For instance, one of the priorities often cited by potential clients of Tabs — an AI-powered platform for billing, collections and other parts of the invoice-to-cash process — is “we are scaling, and the systems we have cannot support that scale,” Hussain told CFO Dive in an interview. The business has hit a certain revenue threshold, and its current systems cannot catch up to handle simple processes such as the order to-cash process. Such CFOs are seeking areas where technologies like AI could best alleviate key pressure points.
“If something around spend management or reconciliations is working fine, I think they’re just fine with it,” Hussain said of CFOs’ thought processes. “They don’t need an AI strategy there. What they’re looking for is, where is most of my pain?”
Stewards of technology
Today’s CFOs are looking for AI-driven solutions which can open up crucial bottlenecks in areas like the order-to-cash process. The greater attention to where AI can best be applied is due to a number of factors, Hussain said: first, CFOs are still navigating a shortage of qualified accounting talent — and the talent they do have is “just not interested” in chasing down payments, he said. Secondly, there’s “a lot of board pressure right now to keep these [finance] teams leaner than ever,” Hussain said.
Hussain co-founded the New York-based platform, which provides AI-powered revenue and reporting tools to finance teams, in 2023, according to his LinkedIn profile. Prior to Tabs, he served seven years as chief operating officer for IT services and consulting firm DOOR — formerly Latch — and held previous roles at Boston Consulting Group and Google.
Yet another factor influencing the strategic application of AI among finance leaders is the fact that many CFOs today “have to demonstrate that they are being good stewards of the new technologies in this world,” Hussain said.
Bringing in AI to make revenue reconciliation or accounting easier and more efficient can be a “big win,” therefore, as finance leaders are both looking to understand how to use such tools and under more pressure from their CEOs or boards to demonstrate to leaders in other areas of the business that they are “walking the walk” when it comes to AI’s use, he said.
In Hussain’s view, it’s also important to note that much of agentic AI’s current usage today comes down to user comfort, and not necessarily its technical capabilities. For instance, Tabs itself sees AI agent usage areas surrounding billing or collections “are more viable for our customers, and they’re more trustworthy using that end to end, than necessarily starting with something more intimate and high risk like audit,” compliance or revenue reconciliation, he said.
The turning point
Hussain does see 2026 as being a crucial year for AI within finance, he said. For companies such as Tabs, last year was a “massive capitalization moment” where businesses were able to raise large “war chests” of capital to build. In September, Tabs closed a $55 million Series B round led by Lightspeed, aimed at building out AI agents for billing and collections, according to a blog post at the time.
As such, “what I think is really exciting this year is, it’s really going to be the year where the technology and also just the infrastructure we’ve all built is at a turning point,” he said.

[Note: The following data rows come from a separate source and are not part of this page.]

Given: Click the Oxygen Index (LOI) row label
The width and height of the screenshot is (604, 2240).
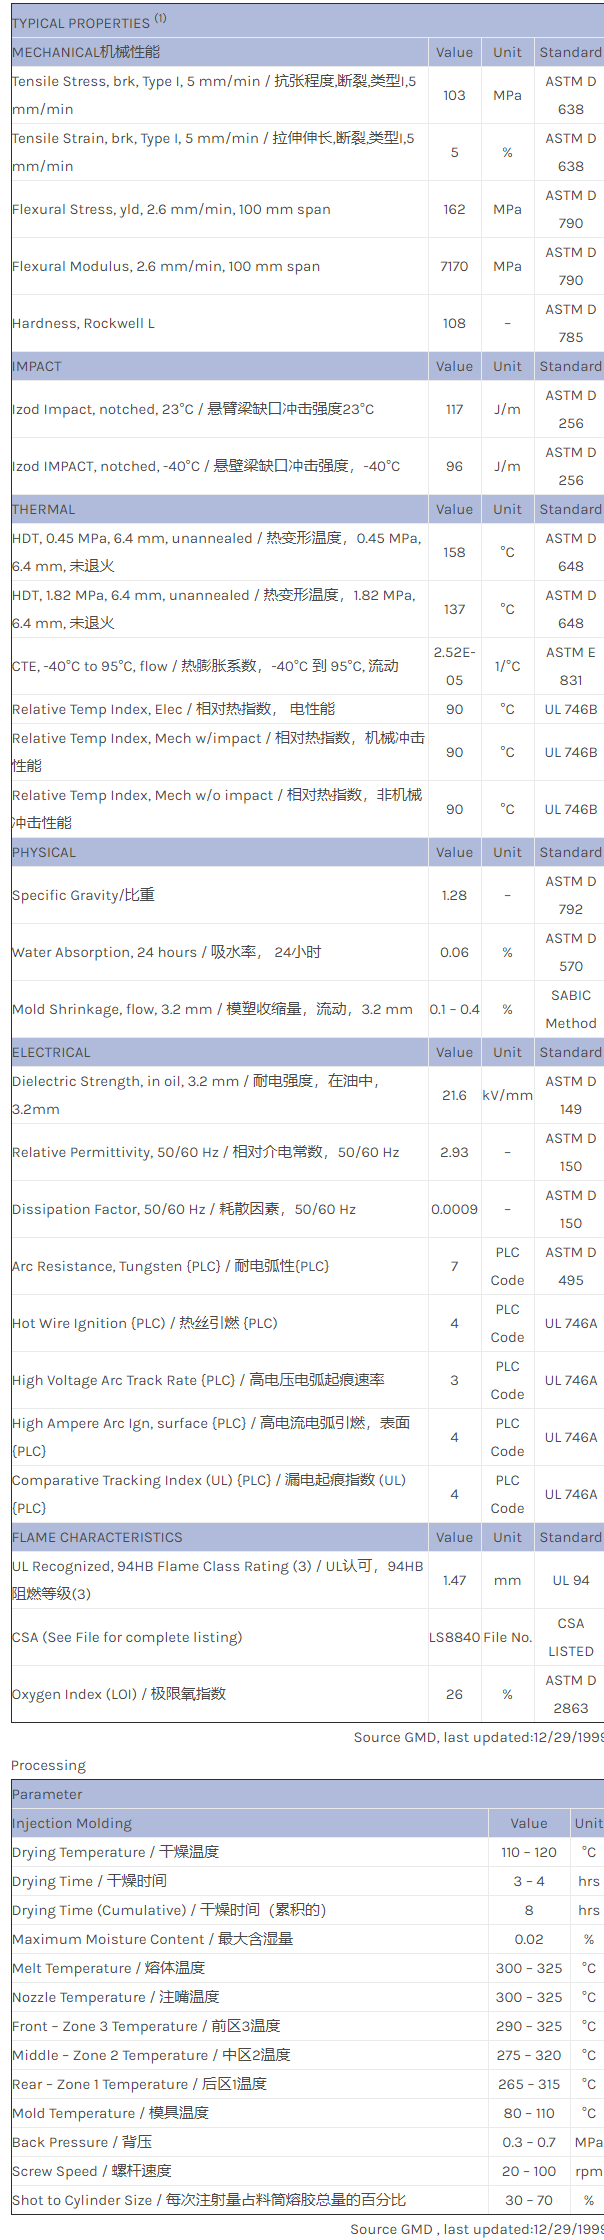Looking at the screenshot, I should click(x=119, y=1695).
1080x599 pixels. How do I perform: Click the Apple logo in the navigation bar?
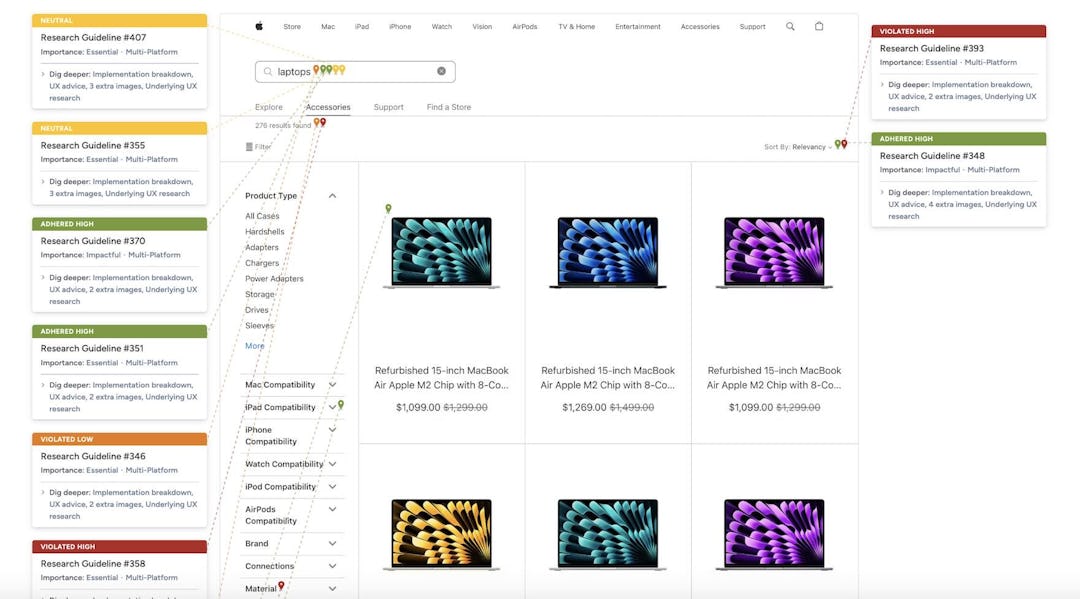pos(259,27)
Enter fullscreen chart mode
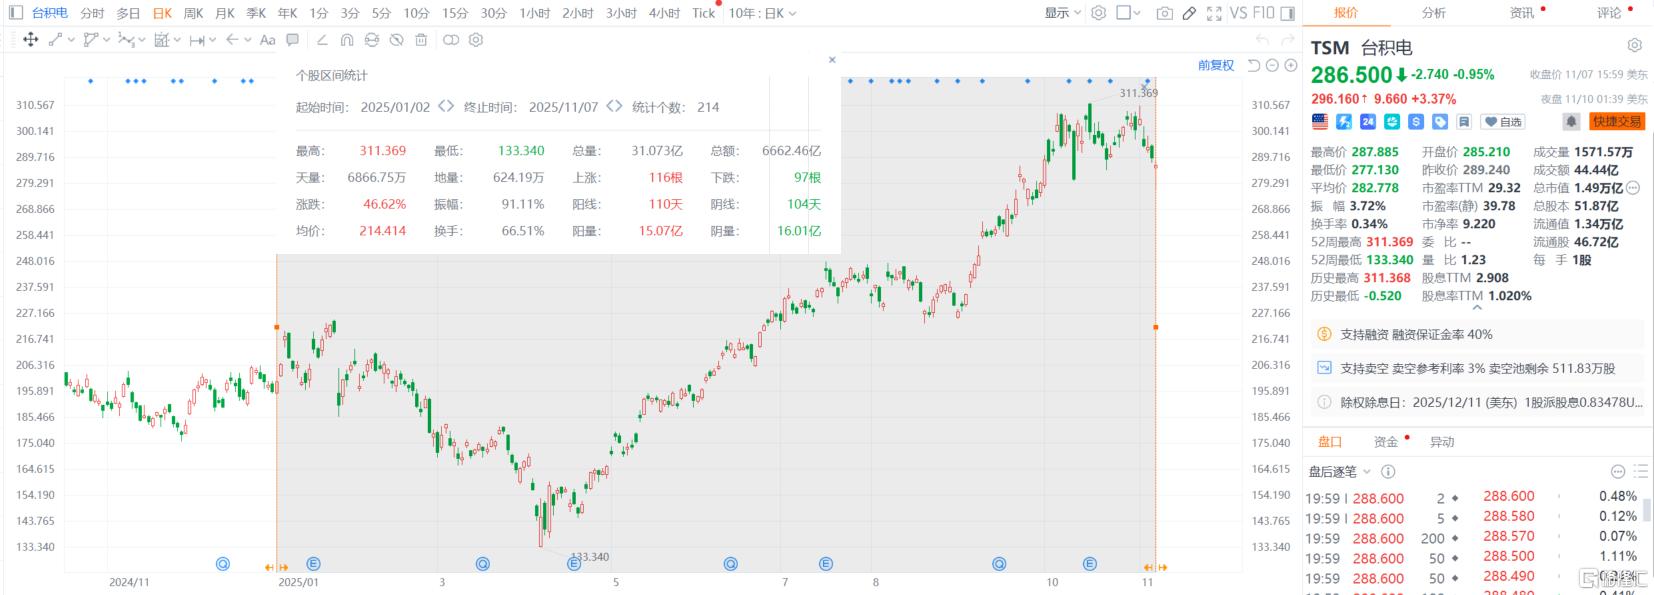The height and width of the screenshot is (595, 1654). pos(1214,13)
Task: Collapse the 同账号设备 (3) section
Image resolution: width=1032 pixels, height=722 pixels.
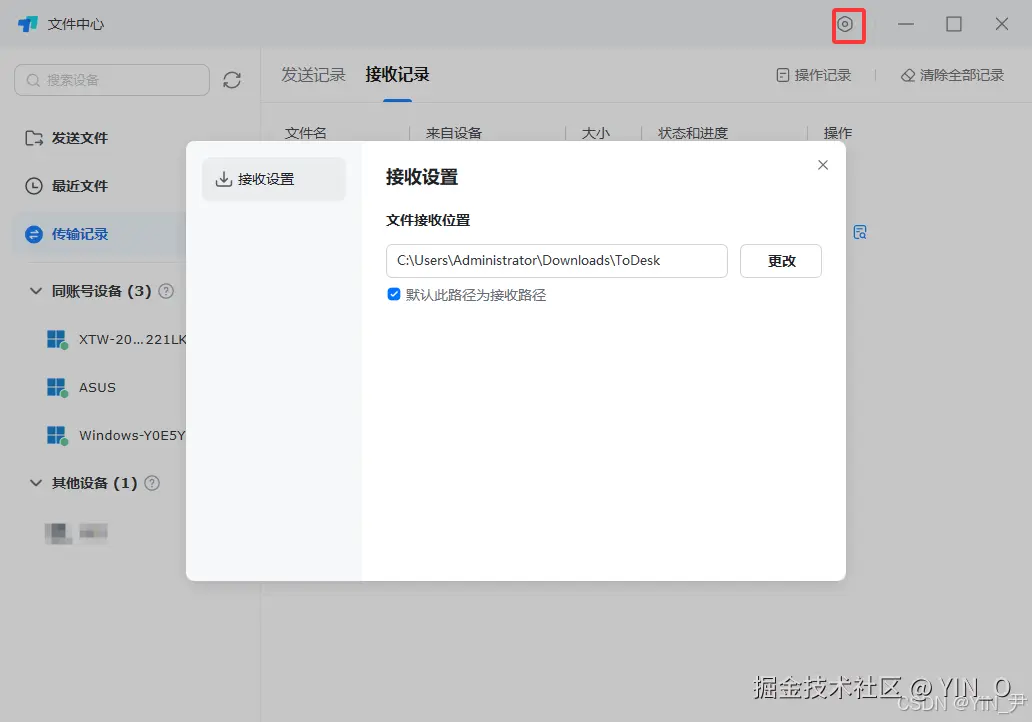Action: click(x=36, y=290)
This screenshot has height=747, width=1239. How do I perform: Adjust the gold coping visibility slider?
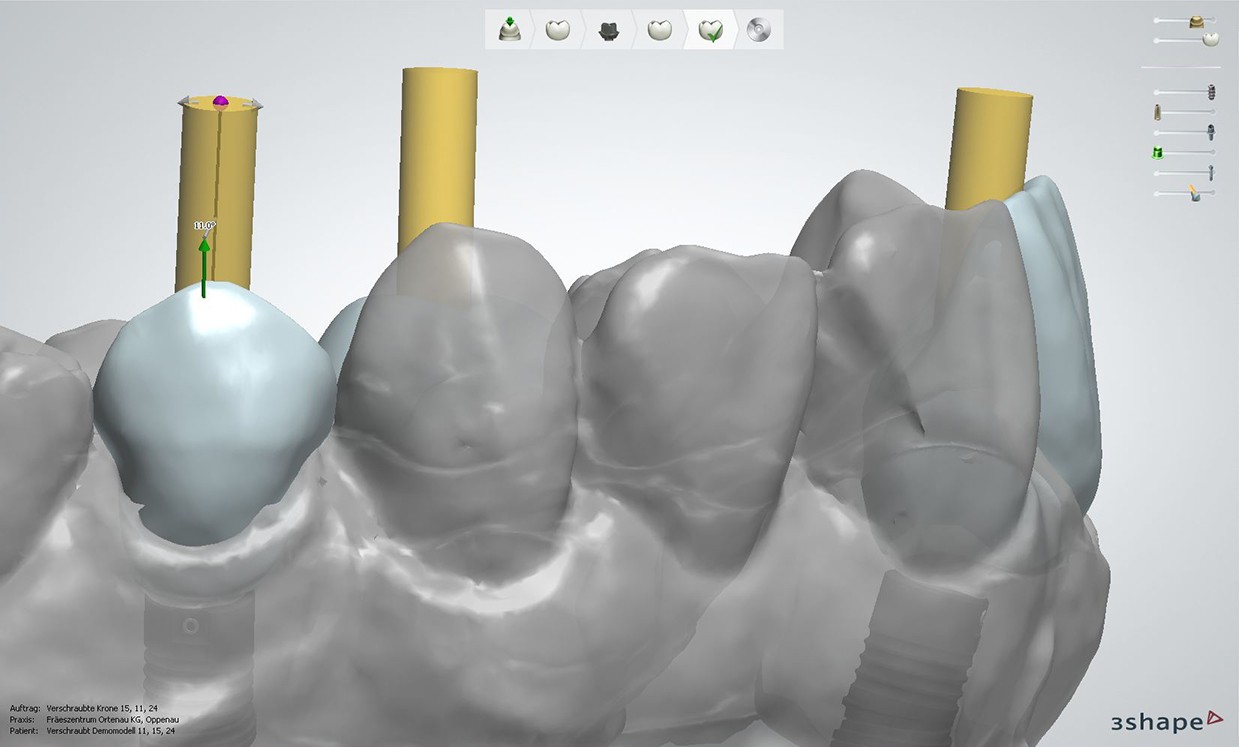pyautogui.click(x=1196, y=21)
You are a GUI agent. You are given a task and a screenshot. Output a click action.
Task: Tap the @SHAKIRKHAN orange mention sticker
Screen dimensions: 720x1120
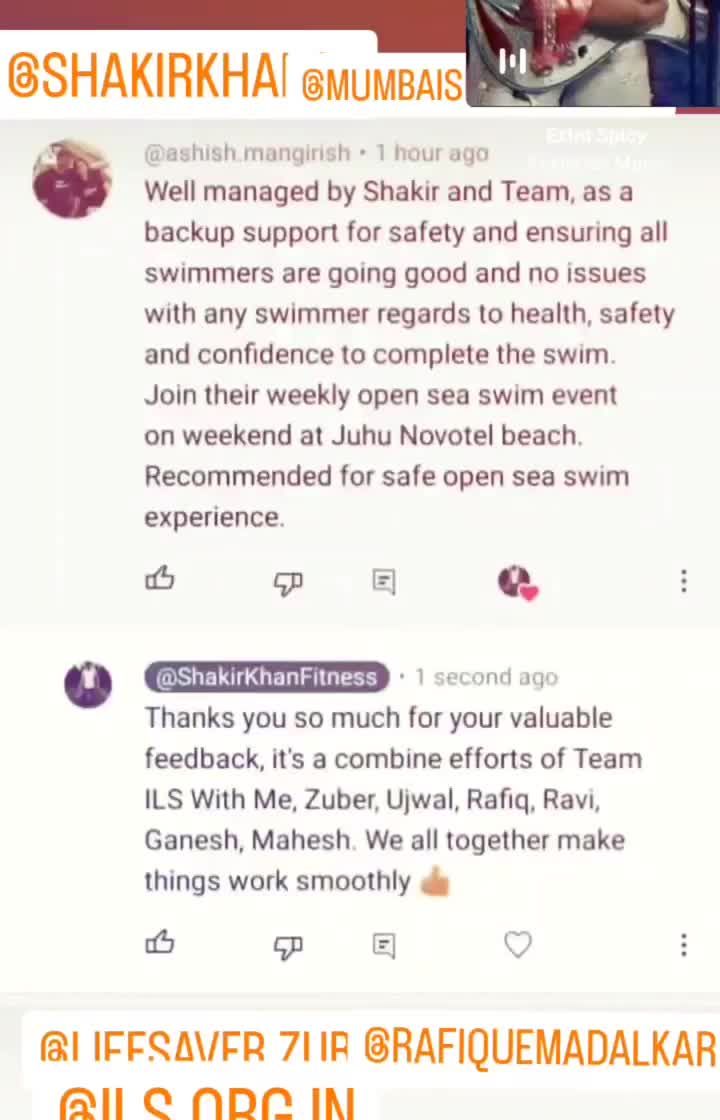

That inflection point doesn’t mean the end of the finance team or of certain finance roles, Hussain said, but what it does change is the way CFOs “think about how they spend their time and where they need to try to attract labor on the functional level,” he said.
“I do think there are open questions around, at what point is there a turning point with these technologies where you no longer need a lot of those jobs to be done in the more tactical [finance] roles,” Hussain said, and the focus shifts to enabling those roles to add “value and impact on other parts of their team.”